Task:
Lift every line from the entries that includes the word "height".

Provided entries:
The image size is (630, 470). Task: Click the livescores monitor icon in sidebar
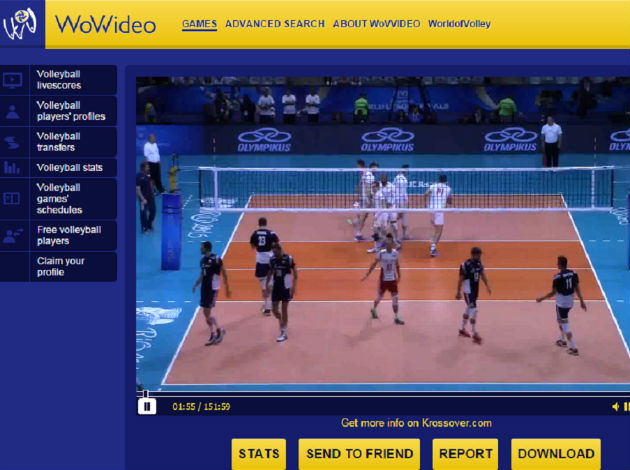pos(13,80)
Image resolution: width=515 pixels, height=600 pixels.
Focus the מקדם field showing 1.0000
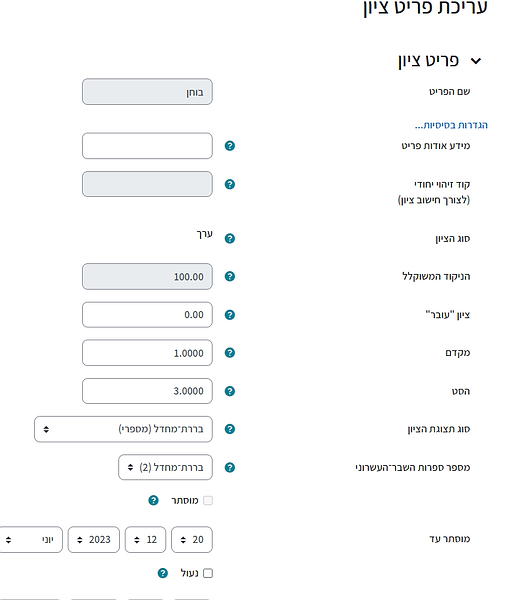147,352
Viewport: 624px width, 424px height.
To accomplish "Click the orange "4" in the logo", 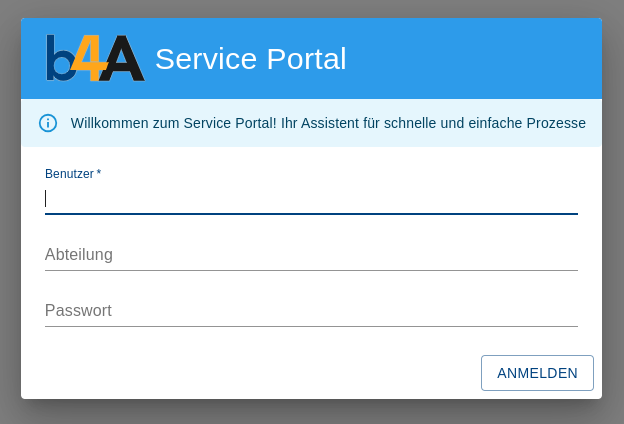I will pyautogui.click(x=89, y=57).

Result of the exercise:
Image resolution: width=515 pixels, height=600 pixels.
Viewport: 624px width, 424px height.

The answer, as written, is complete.